Este año todos hemos pasado más tiempo en casa y gracias a ello hemos tenido la oportunidad de explorar nuestras habilidades culinarias. Lo cierto es que cocinar puede parecer un acto muy simple y fácil, sin embargo lograr una buena sazón, utilizar bien las técnicas y asegurar una buena cocción en los alimentos, requiere de práctica. Lo mismo sucede a la hora de condimentar la comida y sobre todo cuando se trata de saber utilizar bien la sal. 

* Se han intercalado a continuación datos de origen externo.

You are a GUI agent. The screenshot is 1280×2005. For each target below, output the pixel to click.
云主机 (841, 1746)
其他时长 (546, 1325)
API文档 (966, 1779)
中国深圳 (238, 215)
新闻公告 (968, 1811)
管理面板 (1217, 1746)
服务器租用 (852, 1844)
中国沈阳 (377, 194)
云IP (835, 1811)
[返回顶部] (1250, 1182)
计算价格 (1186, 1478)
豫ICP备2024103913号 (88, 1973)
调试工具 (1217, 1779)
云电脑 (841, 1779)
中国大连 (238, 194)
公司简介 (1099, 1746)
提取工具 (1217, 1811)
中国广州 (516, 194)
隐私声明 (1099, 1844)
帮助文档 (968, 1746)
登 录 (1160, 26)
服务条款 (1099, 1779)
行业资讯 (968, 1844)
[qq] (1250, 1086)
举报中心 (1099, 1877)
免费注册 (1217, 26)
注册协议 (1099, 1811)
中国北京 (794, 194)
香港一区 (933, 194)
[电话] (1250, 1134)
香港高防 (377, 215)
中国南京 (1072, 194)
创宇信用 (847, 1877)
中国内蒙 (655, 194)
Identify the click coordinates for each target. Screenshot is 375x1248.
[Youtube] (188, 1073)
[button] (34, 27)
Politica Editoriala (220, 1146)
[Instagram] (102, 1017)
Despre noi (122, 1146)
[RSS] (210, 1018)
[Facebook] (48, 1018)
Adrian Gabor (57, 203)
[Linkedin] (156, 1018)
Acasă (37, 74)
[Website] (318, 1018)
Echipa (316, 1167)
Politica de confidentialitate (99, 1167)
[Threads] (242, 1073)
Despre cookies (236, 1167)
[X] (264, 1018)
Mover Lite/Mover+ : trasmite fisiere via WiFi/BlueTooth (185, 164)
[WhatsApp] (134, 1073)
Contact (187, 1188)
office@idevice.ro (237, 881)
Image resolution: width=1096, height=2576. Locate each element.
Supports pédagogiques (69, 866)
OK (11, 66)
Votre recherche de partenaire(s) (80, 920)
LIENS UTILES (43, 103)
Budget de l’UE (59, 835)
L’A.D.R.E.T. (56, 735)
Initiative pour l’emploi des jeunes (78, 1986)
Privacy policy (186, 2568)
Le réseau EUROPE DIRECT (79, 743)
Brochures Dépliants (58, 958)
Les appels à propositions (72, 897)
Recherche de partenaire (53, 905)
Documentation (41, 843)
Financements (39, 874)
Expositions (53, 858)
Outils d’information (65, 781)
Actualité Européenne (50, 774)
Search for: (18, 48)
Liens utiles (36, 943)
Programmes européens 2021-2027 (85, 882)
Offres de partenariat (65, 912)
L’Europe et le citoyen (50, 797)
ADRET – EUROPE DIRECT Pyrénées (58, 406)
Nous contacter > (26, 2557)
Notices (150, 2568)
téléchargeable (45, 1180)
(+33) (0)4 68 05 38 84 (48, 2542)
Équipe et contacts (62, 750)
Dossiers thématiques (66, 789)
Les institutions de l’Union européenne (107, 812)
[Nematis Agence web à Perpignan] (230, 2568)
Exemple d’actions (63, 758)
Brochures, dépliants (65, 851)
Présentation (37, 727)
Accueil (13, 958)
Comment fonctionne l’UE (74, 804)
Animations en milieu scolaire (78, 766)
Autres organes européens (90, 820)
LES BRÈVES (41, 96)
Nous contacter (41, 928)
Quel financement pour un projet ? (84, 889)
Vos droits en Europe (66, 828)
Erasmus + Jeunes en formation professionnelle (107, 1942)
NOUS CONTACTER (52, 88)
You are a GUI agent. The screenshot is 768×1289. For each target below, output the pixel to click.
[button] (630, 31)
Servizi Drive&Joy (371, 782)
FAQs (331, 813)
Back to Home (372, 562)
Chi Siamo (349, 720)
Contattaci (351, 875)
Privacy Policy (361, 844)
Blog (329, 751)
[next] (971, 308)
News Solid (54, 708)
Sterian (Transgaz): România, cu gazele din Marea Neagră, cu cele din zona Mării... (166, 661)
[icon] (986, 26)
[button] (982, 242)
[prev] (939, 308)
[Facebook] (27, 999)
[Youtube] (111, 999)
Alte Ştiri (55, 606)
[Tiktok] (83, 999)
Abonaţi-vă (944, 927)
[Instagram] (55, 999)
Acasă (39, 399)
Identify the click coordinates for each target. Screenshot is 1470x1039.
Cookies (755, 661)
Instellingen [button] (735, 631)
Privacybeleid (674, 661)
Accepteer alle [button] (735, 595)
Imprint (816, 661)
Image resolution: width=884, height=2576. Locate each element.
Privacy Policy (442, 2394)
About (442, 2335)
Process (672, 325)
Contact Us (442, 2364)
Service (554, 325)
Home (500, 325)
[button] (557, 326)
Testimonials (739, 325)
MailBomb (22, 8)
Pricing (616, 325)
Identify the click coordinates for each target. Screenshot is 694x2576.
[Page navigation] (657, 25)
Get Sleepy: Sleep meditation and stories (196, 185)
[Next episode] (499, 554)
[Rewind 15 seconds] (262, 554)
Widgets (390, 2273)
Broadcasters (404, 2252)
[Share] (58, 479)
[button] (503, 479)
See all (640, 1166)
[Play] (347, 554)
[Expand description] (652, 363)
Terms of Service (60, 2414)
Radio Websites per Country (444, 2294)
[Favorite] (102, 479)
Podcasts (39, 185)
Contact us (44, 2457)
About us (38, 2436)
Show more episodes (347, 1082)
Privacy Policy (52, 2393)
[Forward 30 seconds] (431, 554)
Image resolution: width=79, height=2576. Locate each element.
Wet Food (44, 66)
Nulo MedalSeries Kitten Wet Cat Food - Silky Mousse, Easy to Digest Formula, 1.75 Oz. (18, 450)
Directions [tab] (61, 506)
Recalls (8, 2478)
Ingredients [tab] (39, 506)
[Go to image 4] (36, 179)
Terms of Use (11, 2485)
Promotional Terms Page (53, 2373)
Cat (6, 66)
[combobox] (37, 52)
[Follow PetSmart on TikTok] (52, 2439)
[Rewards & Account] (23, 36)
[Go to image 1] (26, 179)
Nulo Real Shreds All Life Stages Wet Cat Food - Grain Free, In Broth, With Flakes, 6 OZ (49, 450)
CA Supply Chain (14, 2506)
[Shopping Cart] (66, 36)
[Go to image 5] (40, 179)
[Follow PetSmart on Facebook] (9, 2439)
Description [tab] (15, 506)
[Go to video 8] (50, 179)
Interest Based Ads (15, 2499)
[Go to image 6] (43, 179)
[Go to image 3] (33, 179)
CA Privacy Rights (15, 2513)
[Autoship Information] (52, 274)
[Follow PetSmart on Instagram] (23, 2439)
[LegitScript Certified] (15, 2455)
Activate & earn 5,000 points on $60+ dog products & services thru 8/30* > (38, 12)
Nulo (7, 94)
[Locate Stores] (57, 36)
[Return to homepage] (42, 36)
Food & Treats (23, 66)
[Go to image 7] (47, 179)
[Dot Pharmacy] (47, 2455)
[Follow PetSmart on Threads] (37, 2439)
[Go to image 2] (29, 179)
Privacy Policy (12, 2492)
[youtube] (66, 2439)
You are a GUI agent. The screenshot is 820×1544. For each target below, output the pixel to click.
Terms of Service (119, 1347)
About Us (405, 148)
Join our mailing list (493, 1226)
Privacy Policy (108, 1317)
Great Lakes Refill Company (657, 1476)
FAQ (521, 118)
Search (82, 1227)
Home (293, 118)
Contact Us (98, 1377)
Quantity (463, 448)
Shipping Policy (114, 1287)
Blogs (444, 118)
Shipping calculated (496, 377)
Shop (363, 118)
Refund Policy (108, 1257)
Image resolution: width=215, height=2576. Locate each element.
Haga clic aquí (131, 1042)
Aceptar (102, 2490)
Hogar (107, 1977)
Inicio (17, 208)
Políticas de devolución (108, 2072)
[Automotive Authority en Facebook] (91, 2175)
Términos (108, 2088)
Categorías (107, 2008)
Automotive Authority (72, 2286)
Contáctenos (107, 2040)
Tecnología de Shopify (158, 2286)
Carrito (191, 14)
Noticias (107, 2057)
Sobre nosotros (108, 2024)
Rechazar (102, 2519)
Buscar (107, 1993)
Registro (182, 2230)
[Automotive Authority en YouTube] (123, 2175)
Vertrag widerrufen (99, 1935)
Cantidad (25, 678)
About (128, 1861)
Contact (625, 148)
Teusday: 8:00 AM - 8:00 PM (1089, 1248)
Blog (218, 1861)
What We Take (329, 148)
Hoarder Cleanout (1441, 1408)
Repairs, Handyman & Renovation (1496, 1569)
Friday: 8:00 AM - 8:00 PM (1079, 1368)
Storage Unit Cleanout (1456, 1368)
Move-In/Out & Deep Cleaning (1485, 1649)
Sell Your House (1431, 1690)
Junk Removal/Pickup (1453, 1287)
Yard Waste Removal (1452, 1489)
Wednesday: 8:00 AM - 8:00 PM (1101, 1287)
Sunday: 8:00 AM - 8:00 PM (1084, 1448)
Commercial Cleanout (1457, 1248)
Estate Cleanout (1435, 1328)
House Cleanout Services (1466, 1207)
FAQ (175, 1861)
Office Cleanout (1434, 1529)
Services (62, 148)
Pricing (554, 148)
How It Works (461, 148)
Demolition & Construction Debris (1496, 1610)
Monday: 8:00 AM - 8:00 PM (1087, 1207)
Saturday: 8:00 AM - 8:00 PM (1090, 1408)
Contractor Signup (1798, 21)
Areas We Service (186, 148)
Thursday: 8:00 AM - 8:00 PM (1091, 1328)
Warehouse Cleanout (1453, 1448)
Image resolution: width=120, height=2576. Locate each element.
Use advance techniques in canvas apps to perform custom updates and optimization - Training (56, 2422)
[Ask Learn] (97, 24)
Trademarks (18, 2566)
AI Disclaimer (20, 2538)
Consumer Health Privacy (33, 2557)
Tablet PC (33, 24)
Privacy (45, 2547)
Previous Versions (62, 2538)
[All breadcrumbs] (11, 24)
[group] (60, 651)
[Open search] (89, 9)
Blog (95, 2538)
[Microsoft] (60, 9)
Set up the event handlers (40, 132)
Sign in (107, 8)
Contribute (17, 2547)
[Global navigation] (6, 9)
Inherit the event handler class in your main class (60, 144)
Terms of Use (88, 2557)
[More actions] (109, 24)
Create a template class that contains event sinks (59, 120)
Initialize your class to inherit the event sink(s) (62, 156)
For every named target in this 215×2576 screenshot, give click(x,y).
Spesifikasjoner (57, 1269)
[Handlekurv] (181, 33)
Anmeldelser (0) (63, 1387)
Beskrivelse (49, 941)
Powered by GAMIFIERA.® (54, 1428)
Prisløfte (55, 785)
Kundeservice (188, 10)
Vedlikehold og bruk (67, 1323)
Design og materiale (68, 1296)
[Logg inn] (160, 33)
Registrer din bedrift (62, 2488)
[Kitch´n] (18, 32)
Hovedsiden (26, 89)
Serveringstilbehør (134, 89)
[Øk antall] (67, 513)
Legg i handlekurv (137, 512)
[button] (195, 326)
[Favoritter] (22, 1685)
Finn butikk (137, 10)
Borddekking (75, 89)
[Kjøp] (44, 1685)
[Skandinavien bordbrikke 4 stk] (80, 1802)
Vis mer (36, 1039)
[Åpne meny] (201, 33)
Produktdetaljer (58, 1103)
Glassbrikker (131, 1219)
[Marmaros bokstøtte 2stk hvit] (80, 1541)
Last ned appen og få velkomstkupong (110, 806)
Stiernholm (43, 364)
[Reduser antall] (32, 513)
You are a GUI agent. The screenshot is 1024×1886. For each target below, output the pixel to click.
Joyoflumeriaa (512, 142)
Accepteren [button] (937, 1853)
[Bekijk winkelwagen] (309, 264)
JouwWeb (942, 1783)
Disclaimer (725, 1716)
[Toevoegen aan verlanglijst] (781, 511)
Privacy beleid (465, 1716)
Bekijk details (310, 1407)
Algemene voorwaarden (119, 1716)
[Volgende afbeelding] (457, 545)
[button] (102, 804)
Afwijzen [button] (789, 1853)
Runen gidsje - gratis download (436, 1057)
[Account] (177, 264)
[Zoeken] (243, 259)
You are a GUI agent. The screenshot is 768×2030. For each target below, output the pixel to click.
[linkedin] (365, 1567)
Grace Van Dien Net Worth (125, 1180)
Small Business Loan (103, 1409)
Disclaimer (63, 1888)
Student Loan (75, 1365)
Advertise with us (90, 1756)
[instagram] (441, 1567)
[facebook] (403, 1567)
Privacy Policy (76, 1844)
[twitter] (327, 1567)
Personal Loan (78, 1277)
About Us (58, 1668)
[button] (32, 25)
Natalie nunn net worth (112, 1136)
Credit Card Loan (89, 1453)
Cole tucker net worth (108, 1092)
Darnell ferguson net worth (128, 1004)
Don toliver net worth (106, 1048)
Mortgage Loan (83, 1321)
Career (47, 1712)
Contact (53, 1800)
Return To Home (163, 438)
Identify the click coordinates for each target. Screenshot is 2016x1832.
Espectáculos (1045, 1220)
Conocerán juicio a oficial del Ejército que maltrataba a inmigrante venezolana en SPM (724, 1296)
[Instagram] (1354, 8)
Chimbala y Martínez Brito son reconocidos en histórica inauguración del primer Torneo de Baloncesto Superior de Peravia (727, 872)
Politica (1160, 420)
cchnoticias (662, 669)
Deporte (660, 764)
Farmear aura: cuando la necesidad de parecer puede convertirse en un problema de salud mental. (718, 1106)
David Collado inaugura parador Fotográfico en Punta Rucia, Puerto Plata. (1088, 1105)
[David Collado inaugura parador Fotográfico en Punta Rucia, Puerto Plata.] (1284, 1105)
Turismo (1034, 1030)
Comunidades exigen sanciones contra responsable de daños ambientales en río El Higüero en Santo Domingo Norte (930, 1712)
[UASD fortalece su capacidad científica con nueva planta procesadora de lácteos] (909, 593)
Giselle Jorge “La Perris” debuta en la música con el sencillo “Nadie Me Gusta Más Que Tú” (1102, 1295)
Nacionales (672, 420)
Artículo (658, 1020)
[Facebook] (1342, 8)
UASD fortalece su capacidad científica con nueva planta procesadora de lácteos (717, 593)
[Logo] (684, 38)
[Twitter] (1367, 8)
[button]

La sal es un elemento fundamental en la cocina y así como puede ser hacer un plato, también lo puede arruinar. Con base en ello la cantidad de sal que utilizamos en cada receta es un factor clave en los resultados finales, aunque siendo realista en más de una ocasión todos nos hemos excedido con el uso de sal. Ese toque extra de sal que añadiste a último momento con el objetivo de potenciar más los sabores, puede ser el factor que arruine por completo cualquier receta. Es muy claro que un exceso de sal puede estropear la comida. Sin embargo no todo está perdido, antes de desperdiciar cualquier comida prueba estos maravillosos y prácticos consejos.

¿Cómo quitar lo salado?

1. Papas

Por si no lo sabías las papas son uno de los alimentos que más absorben la sal, de hecho lo hacen muy rápidamente. Es por ello que son el mejor aliado para quitar lo salado en cualquier platillo, lo único que tendrás que hacer es añadir una papa partida en rebanadas bastante gruesas a la preparación y permitir que absorban el exceso de la sal durante 15-20 minutos. Finaliza retirando las papas y si es necesario agrega un poco más de líquido a la cocción, ya que también tienden a reducirlo.

Papas
Papas. /Foto: Pixabay

2. Leche

Agregar leche es un aliado infalible para equilibrar los sabores salados y lo mejor de todo es que no es un recurso único de las recetas cremosas. Lo único que tendrás que hacer es añadir una taza o menos, lo mejor de todo es que puedes recurrir al uso de leche entera, leche descremada y las variantes vegetales, como es el caso de la leche de coco, es ideal ya que no cambia el sabor de los alimentos (únicamente asegúrate que no contenga azúcar u otros sabores complementarios). Es un práctico consejo que aportará cremosidad e hidratación, aspectos que nunca le vienen mal a cualquier platillo.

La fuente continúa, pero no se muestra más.